Travail à faire ::
a) Répondez à ces questions sur le texte consacré à la corruption :
(i) Selon l'enquête citée, qu'est-ce que les jeunes désignent comme la préoccupation la plus urgente dans leur pays ?
(ii) Avec combien de pays le FMI a-t-il œuvré contre le blanchiment de capitaux et le financement du terrorisme ?
(iii) Quelle innovation le texte nomme-t-il parmi celles que les cybercriminels peuvent exploiter ?
b) Donnez la suite du texte sur la corruption à partir de sa dernière phrase.

Texte affiché ::
La génération du millénaire ressent profondément ce problème. Une enquête récente auprès des jeunes du monde entier révèle qu’ils désignent la corruption, et non l’emploi ou le manque d’instruction, comme la préoccupation la plus urgente dans leur propre pays [3].

Ils ont raison, car la corruption est à la base d’une grande partie des injustices économiques que les jeunes hommes et femmes rencontrent chaque jour.

C’est pourquoi le FMI, avec l’appui de tous ses membres, examine à nouveau les effets de la corruption sur la santé macroéconomique des pays. Jusqu’à présent, nous avons œuvré avec plus de 110 pays à l’amélioration de leurs efforts de lutte contre le blanchiment de capitaux et le financement du terrorisme.

Et ceci ne représente qu’une petite partie du travail nécessaire pour promouvoir la bonne gouvernance. Il est indispensable d’investir dans les institutions et de vérifier régulièrement qu’elles font leur travail.

Mais il nous faut garder à l’esprit que lacorruption est un cancer qui se moque des frontières.

Pensons aux fintech, qui changent la donne en matière économique. Les cybercriminels peuvent exploiter les nouvelles innovations, y compris la cryptomonnaie, pour acheminer des capitaux illicites et financer des activités illégales dans le monde entier. Ce n’est pas le problème d’une nation en particulier, et aucun pays ne pourra le régler à lui seul. La solution passe par une collaboration au-delà des frontières.

Données d'entrée ::
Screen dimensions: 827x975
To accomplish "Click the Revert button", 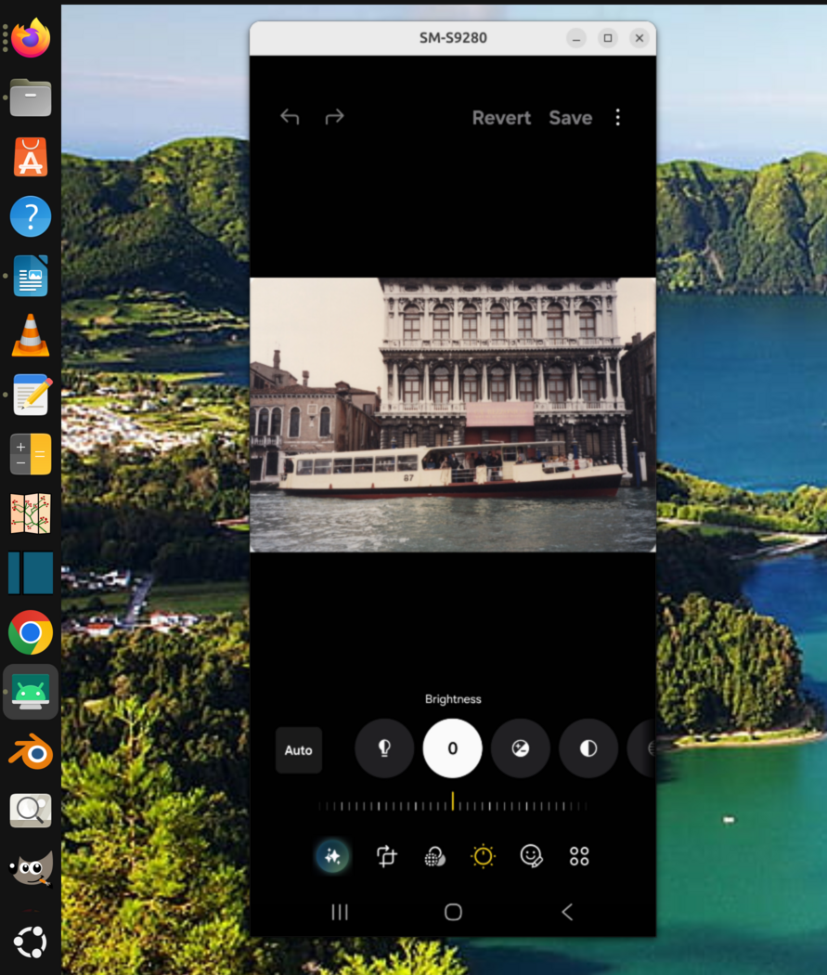I will point(501,118).

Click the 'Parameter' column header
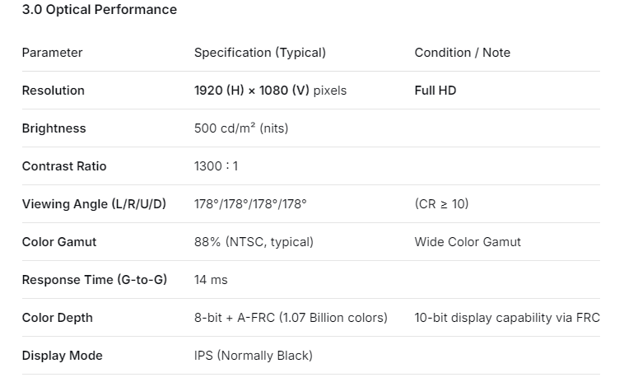coord(52,53)
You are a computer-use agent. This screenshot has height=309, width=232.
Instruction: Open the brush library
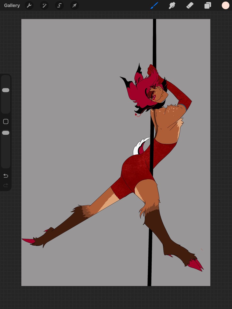(x=154, y=5)
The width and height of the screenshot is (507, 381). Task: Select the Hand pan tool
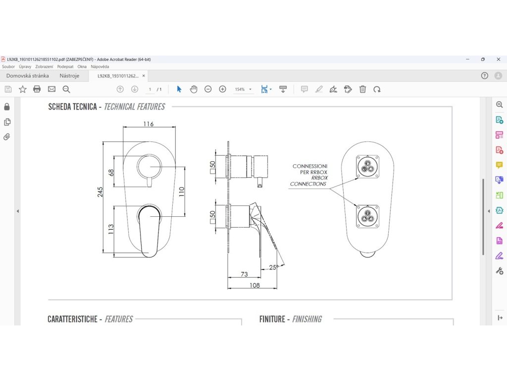194,89
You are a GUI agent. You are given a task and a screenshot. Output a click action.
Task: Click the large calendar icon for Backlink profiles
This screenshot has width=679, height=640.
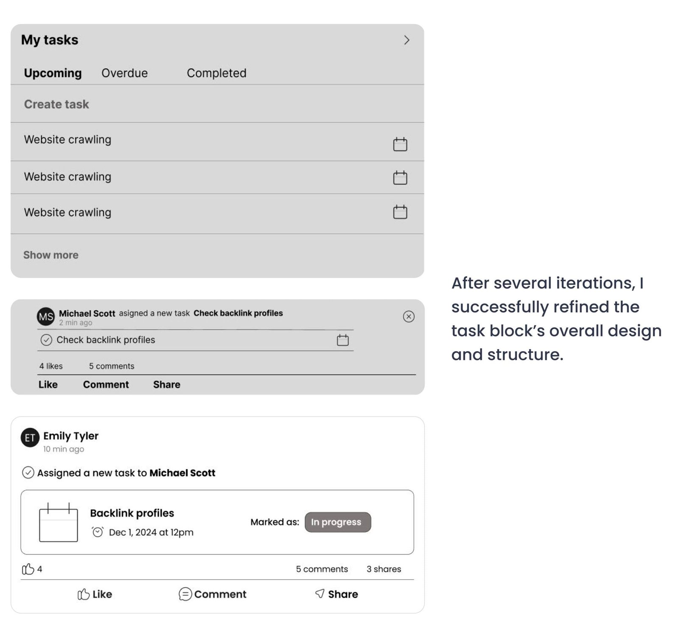coord(59,522)

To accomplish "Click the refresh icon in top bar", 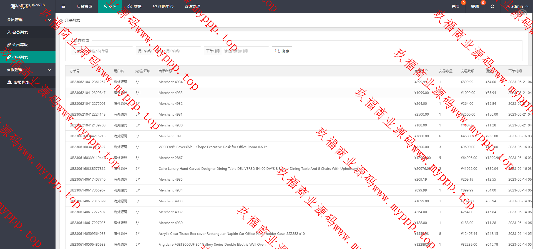I will (492, 6).
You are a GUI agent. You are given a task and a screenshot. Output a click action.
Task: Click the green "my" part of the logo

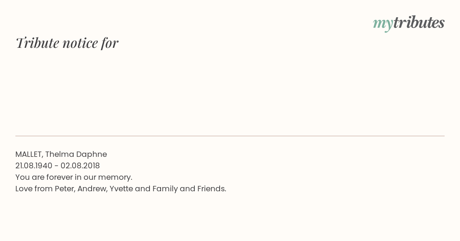383,24
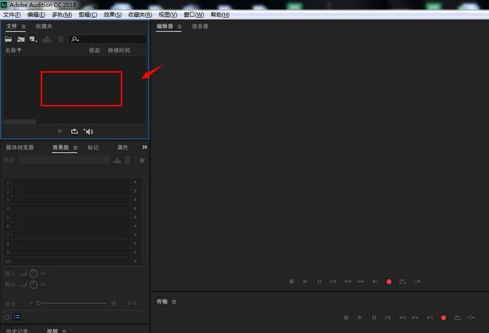Viewport: 489px width, 333px height.
Task: Click the Open File folder icon
Action: tap(9, 39)
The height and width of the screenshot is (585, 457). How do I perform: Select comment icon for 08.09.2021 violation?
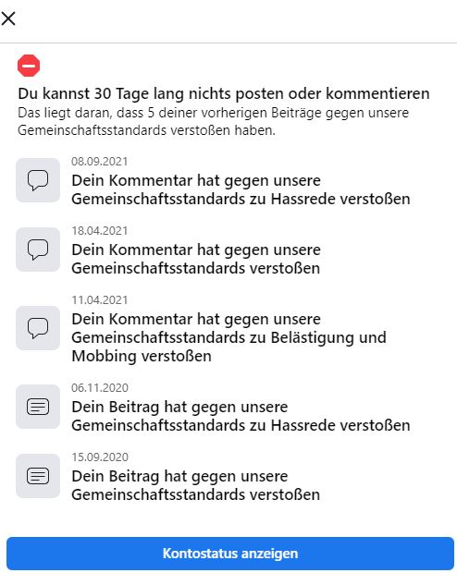(38, 180)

Résultats par tâche ::
a)
(i) La corruption.
(ii) Plus de 110 pays.
(iii) La cryptomonnaie.

b)
Mais ce problème est réparable. Les innovations qui donnent naissance à des problèmes internationaux sont celles-là même qui nous permettront de riposter. En exploitant de façon créative la biométrie, les chaînes de blocs et d’autres innovations, nous bâtirons à terme un système meilleur et plus sûr. Les gouvernements doivent travailler avec les meilleurs ingénieurs du monde pour mettre en place des systèmes de cybersécurité plus solides qui protègeront les comptes bancaires des citoyens et leur bien-être. Il s’agit là d’un bien commun que nous nous devons de préserver.

Si nous relevons le défi de la corruption, ce modèle de coopération pourra s’appliquer à chacun des domaines que j’ai évoqués ce soir, et donner le signal que la « fraternité des hommes », pour reprendre la formule de Keynes, se tient prête à répondre à l’appel de l’histoire. Sauf que cette fois, ce sont les femmes qui joueront le premier rôle !

C’est ainsi que nous commencerons à rétablir la confiance, le bien le plus précieux et le plus recherché de notre société.

C’est ainsi que nous commencerons à nous adapter, une fois encore, et à réinventer la coopération internationale.

C’est ainsi qu’en travaillant ensemble, nous entrerons dans l’ère de l’ingéniosité .

Conclusion

Une dernière chose avant de conclure. Au début de mon intervention, j’ai dit que le 4 décembre était une date importante. Avez-vous deviné pourquoi ?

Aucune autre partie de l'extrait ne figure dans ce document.